Goal |
Output the lines starting at the one containing "You are a GUI" and ending at the one containing "Action: [x=265, y=44]", copied verbatim with both ends included. Leave out the pictures.

Source records |
::::::::
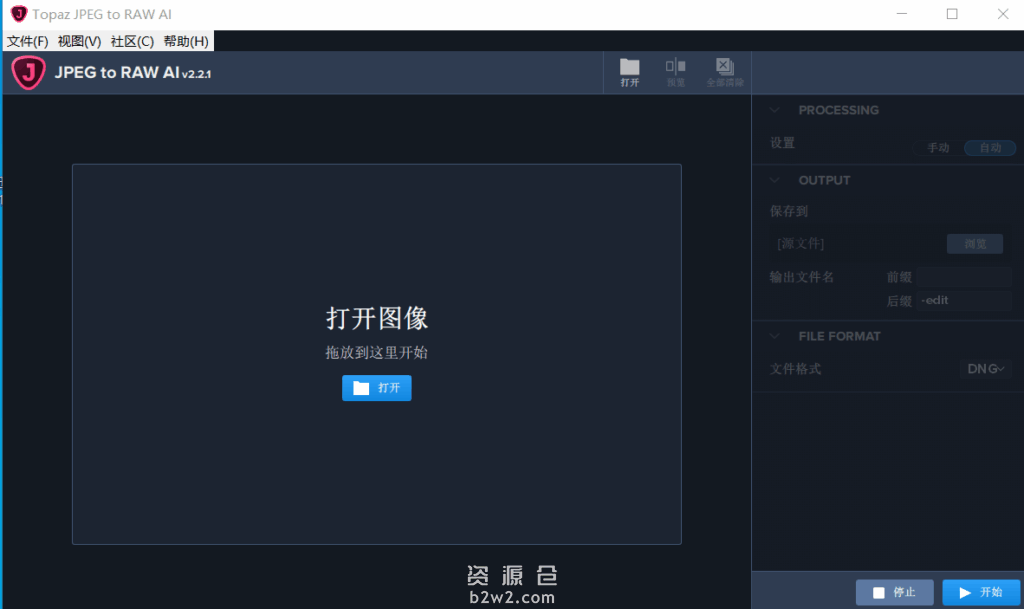Click the Topaz J logo in the header
Image resolution: width=1024 pixels, height=609 pixels.
pos(27,72)
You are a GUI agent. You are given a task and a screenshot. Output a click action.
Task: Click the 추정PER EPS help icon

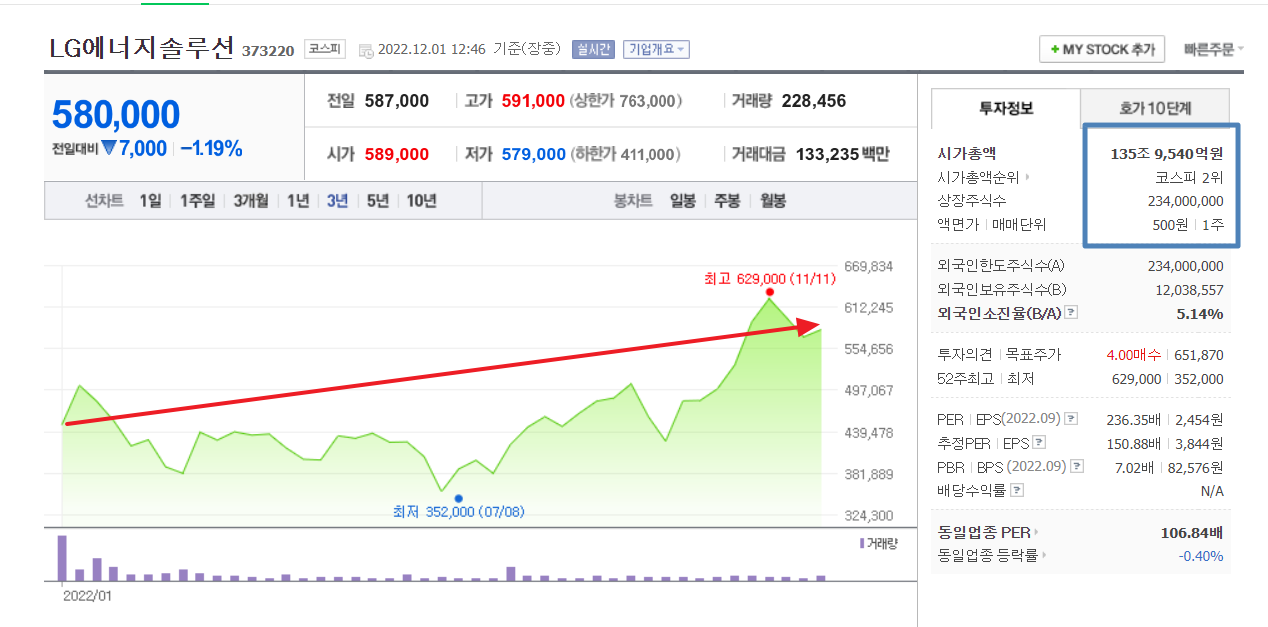[1038, 441]
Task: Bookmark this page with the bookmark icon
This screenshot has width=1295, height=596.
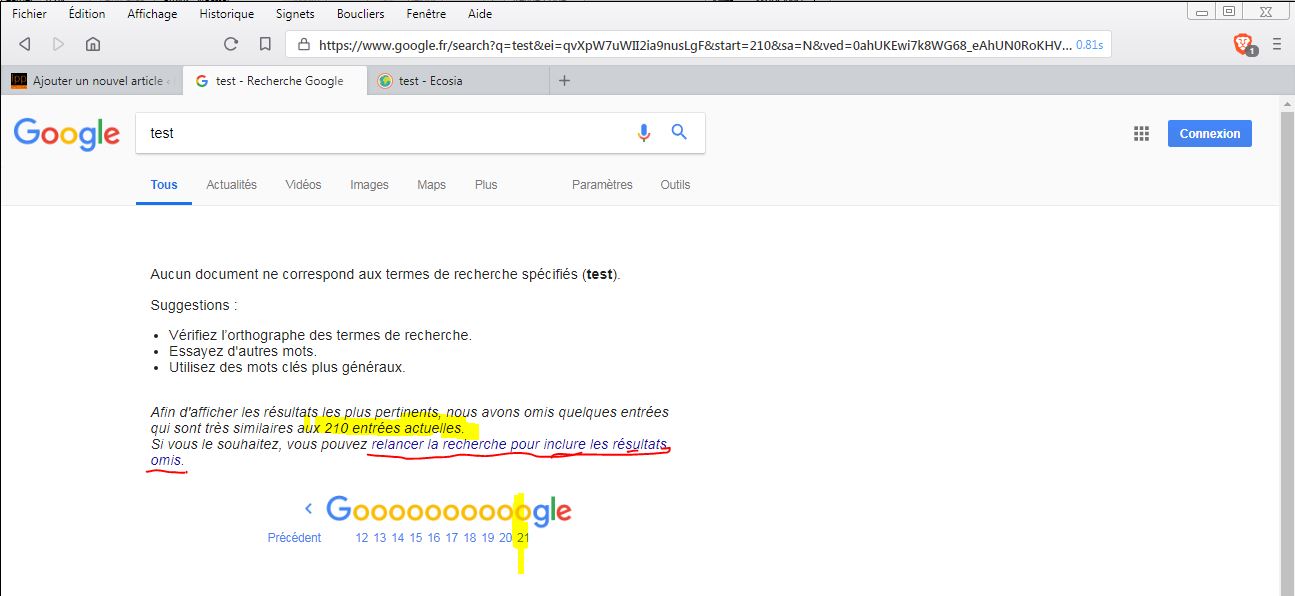Action: [x=265, y=44]
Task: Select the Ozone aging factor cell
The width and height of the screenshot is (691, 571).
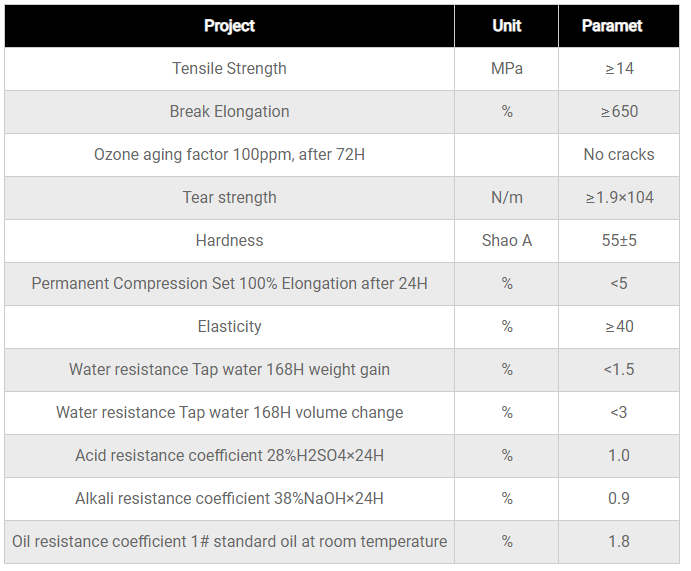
::::::::
Full response |
You are a GUI agent. You are given a task and a screenshot. Output a click action.
Task: Click the 추정PER EPS help icon

[1038, 441]
Task: Bookmark this page with the bookmark icon
This screenshot has width=1295, height=596.
Action: [x=265, y=44]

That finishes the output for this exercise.